I have no doubt with time some people will find this blog rather quickly. Anyone who wants to look for it could easily find it if they have read my other blog. So be it, even though I'd rather some did not read what I have to say I will not stop them. I have decided to try my best to be true and honest about how I feel, think, and see things. Of course, I will guard certain people and secrets but that is it. If you are what I deem friend, a true friend, you know how I am about loyalty. So from now on I will not just agree to make you happy or smile. I may say a comment in gentler terms but it will be how I feel. If you cannot handle my reality then it is best to delve back into your own and play in whatever fairy land you call home.

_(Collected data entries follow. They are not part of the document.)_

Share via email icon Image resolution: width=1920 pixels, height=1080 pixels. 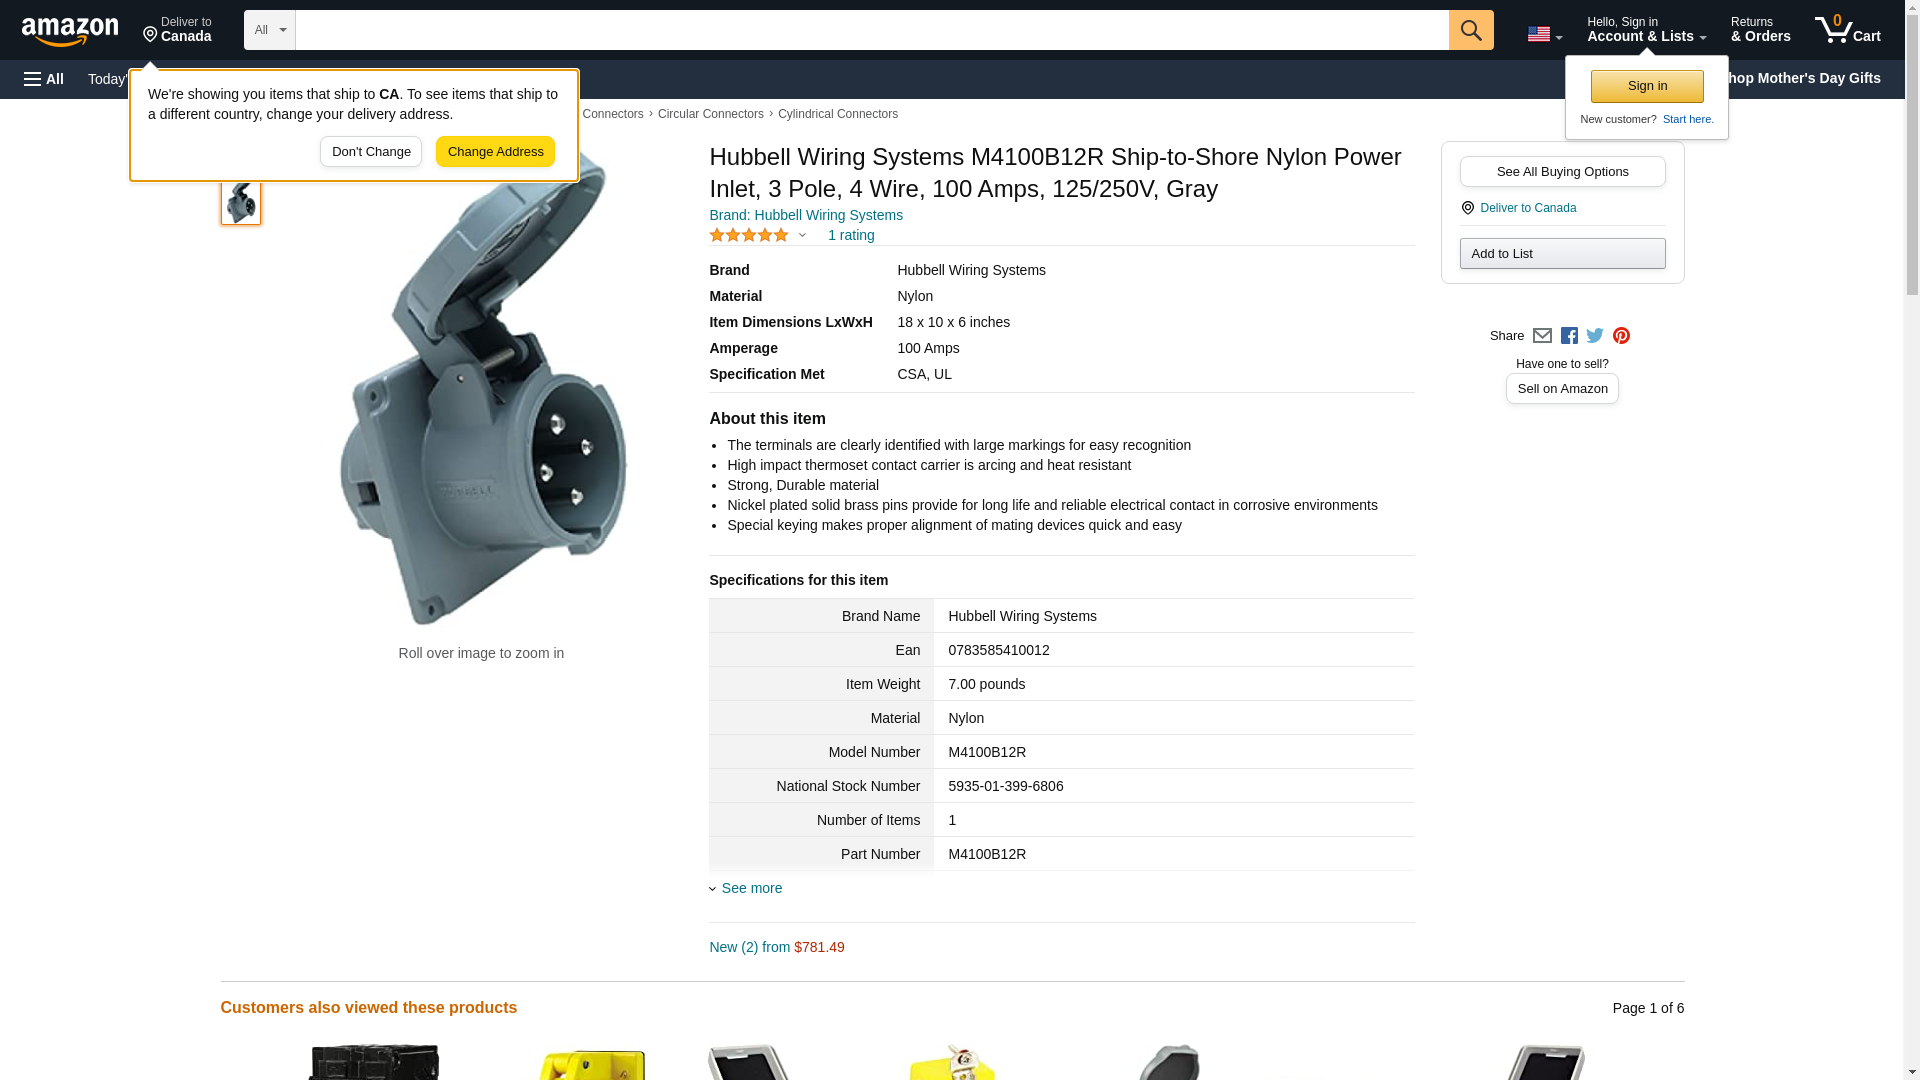point(1542,336)
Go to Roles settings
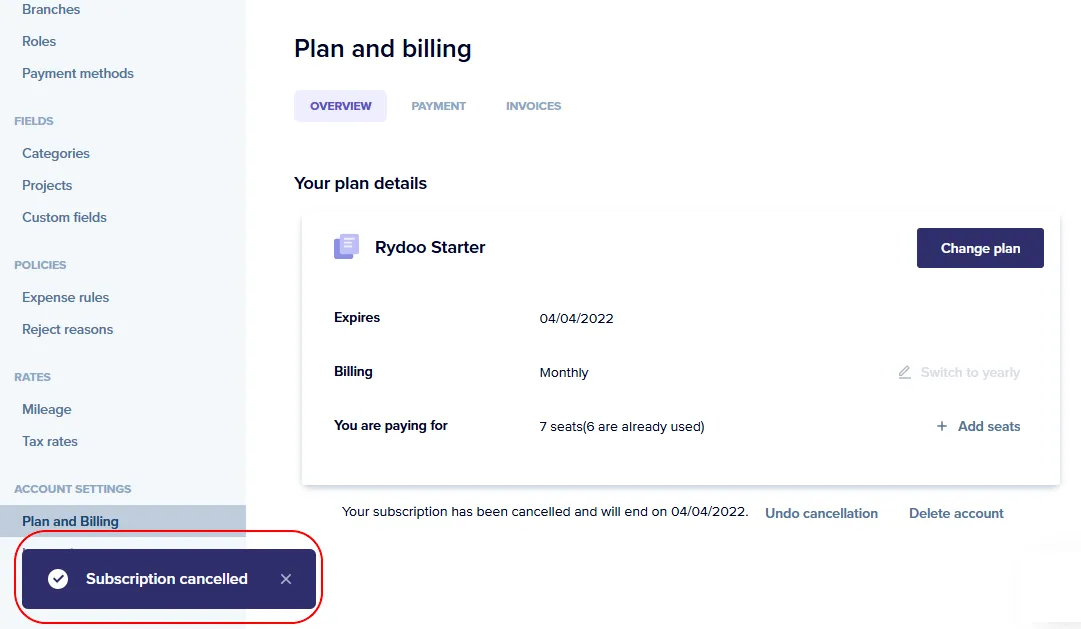Viewport: 1081px width, 629px height. click(39, 41)
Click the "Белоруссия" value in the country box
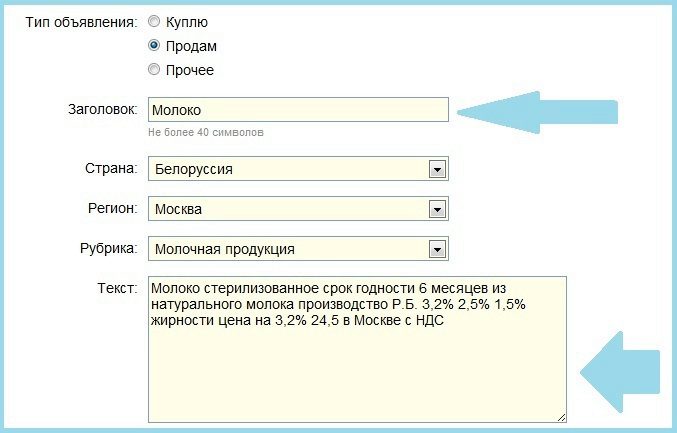The image size is (677, 433). 194,169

Recently I have done some soul searching in my religious base. After speaking with my great friend Gwen about their feelings toward God and how they could not be upset for what has happened I've come to some form of peace treaty with myself, God, and religion. 1. If I cannot speak to God like he is my best friend then I won't. 2. I do not have to be forced to practice religious events such as communion to speak with God or just thank him for things. 3. Shit happens, God and I both know it. Whether he has control I do not know. For me I believe he puts his inserts of judgment and guidance but overall we choose our own paths.
I have been quite the sob story in the past. Crying and being super depressing. That is still a part of me I know that and I accept it but I am doing the best I can to change that. My future roommate shall be my guide in the rules of bitchiness. I have also decided to try my best to stay away from Amanda because my opinions and hers continuously crash and I do not need her negativity on my outlook of life and her damning me by saying I have some sort of demon in me. I will question everything she says: every syllable. I know I cannot trust her because she is an excellent manipulator. Rayne, is another issue I work on everyday. I hold him no ill-will. Sure some times I want to repeatedly shake him and be like WTF are you thinking but I dont. He is ill! Not full of demons. Mental illness is not a demon. A curse maybe yes but no demon. Sure I think possessions can occur and attachments to degree but that occurs to those who are sensitive to the unseen world or those who tinker in the occult. I care deeply for Rayne but as much as I hate to admit it Aya is right I deserve better and things would never work out. I would end up in tears and him a blank and pill burden. I shouldn't have to be there for his every mistake. Especially when he never listens until later when he admits I am right. I am happy he is away from Amanda. It will be good for both of them.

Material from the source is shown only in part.